When you’re introduced to a character named Serena van der Woodsen, the first thought you have is, “Yeah, this show is going to piss me off.” This feeling persists through much of the first 10 minutes of “Gossip Girl” as the camera wades through a sea of socialites sipping Patron and reminiscing about their days at Yale. Fortunately, there’s a bit more to the show than you’d think.
Serena (Blake Lively, “Accepted”) has just returned home after a mysterious year-long leave at boarding school. She’s greeted by her old friend Nate (Chace Crawford, “The Covenant”) and his girlfriend – her former best friend – Blair (Leighton Meester, “Shark”). Once the town’s premiere party girl, Serena now seems subdued and unwilling to jump back into her old life.
In the shadows are Dan (Penn Badgley, “John Tucker Must Die”) and his freshman sister Jenny (Taylor Momsen, “Underdog”), two outsiders sent to the prep school by their former rock-star father (Matthew Settle, “Into the West”) who wants only the best education for his kids.
Ready to get confused?
Serena slept with Nate while he was dating her best friend Blair, which is why she left town. She never told Blair why she left, and now that she’s back (because her brother attempted suicide), the past begins to reveal itself. Meanwhile, Dan has had a crush on Serena since elementary school – yet has never spoken to her – and his father hooked up with Serena’s mother way back in the day. All of this drama is captured by a secretive blogger known as “Gossip Girl,” who updates her website with to-the-minute news of who’s who on the Upper East Side.
You can tell this show is from the producers of “The O.C.” Unfortunately, the writers are nowhere to be found.
Although the plot is reasonably well-scripted, the dialogue dips into dubious territory too often with banter like “I thought you said this was an emergency!” “It is! A fashion emergency!” The phrase “seal the deal,” in reference to sex, is used at least four times, and in case you weren’t sure how bitchy the bad girl is, it becomes perfectly clear with lines like, “The party’s on Saturday, but you’re not invited!”
There’s also a surprising amount of attempted rape for a show on the CW. Like, seriously. All three instances (the show’s only an hour long) are perpetrated by Nate’s asshole friend Chuck (Ed Westwick, “Children of Men”) who’s under the impression that “no” means “yes” and a kick in the nuts means “try again in 10 minutes”.

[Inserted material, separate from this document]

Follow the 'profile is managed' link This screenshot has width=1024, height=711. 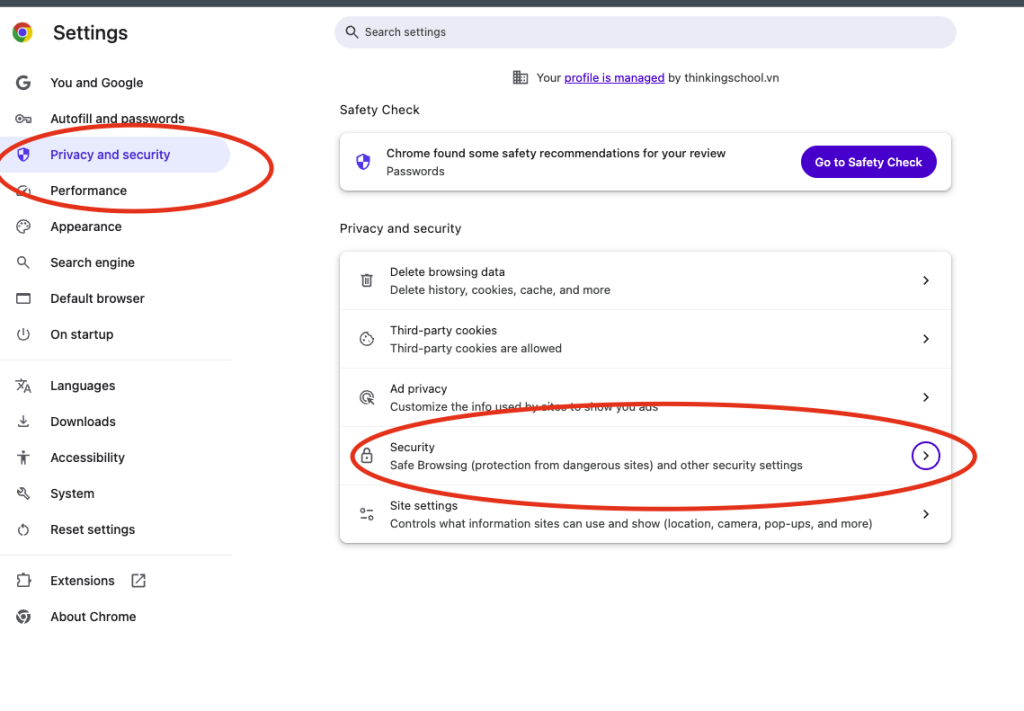pos(614,78)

“Gossip Girl” does have potential, and a few moments are reminiscent of the glory days of “The O.C.” One scene in particular weaves a past hookup, a present breakup and a sexual assault together almost seamlessly. Now they just need to work on what happens when the characters open their mouths.

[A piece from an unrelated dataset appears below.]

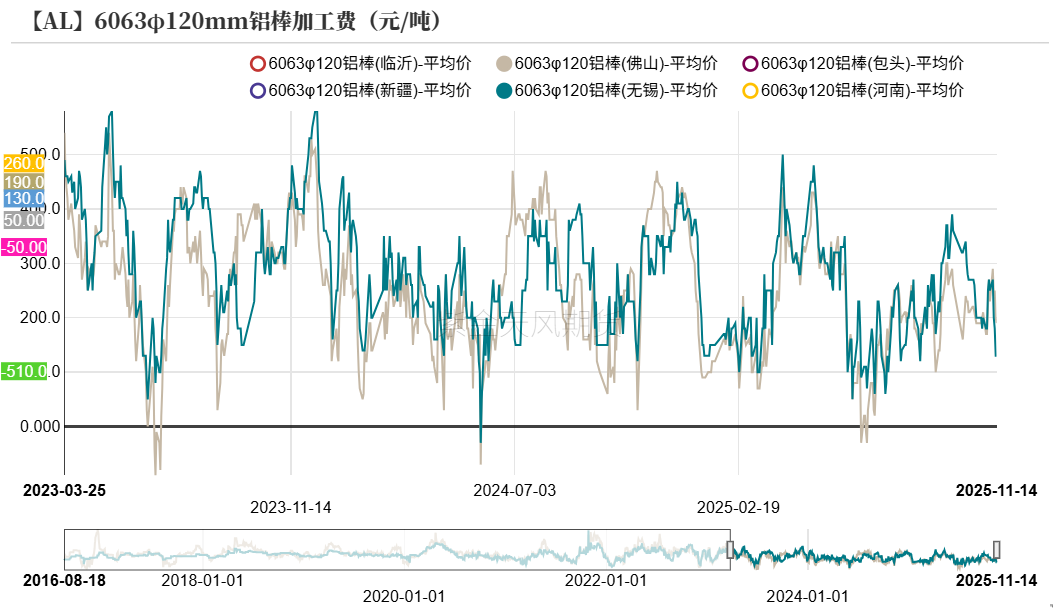The height and width of the screenshot is (609, 1053).
Task: Click the 2025-02-19 x-axis date label
Action: 738,507
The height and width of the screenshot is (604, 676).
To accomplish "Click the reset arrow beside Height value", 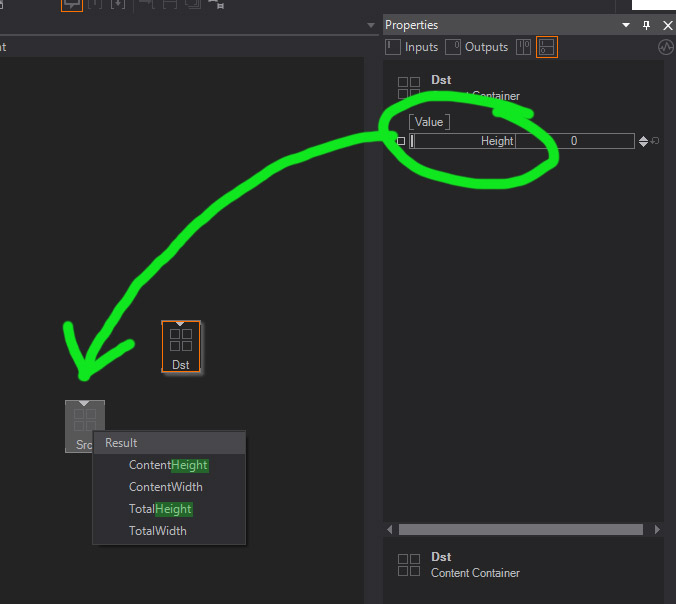I will point(655,141).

And in case you were wondering, the backdrop of a mysterious blogger is nothing more than a gimmick. If the show wants to survive, someone should seriously rethink the “hip” angle they’re attempting to undertake. How to solve the big mystery of the nameless blogger? Look for the only one at the party on a laptop.
The lit behind the show
Before “Gossip Girl” the TV show, there were “Gossip Girl” the novels. Cecily von Ziegesar’s screamingly successful series – 11 books in total with the 12th, a prequel, due early October – chronicle the lives of sometime friends/enemies Blair Waldorf and Serena van der Woodsen and their adventures with their respective coteries in New York’s Upper East Side.
They drink, carouse, arrange charity galas and sometimes even make time for class. They are, at least for the majority of the series, still high school students at the elite Constance Billard School for Girls. Other characters that come and go through novels like “Don’t You Forget About Me” (GG No. 11) and “All I Want Is Everything” include foppish poet Daniel Humphrey (The New Yorker’s publication of his poem, “Sluts,” is a highlight) and Blair’s on-and-off-again boyfriend Nate Archibald (who manages to bed a college lacrosse recruiter). An online gossipmonger who goes by the name “Gossip Girl” somehow documents all of the scandal that results from the privileges of the privileged. (“Ah,” you finally realize.)
In later books, Blair has started school at Yale, Serena is busy becoming increasingly famous for being blonde and beautiful and Nate is now “sailing the world.” Von Ziegesar, a prep school survivor herself, is making room for fresh blood by bringing the formerly minor character the Carlyle triplets into the focus.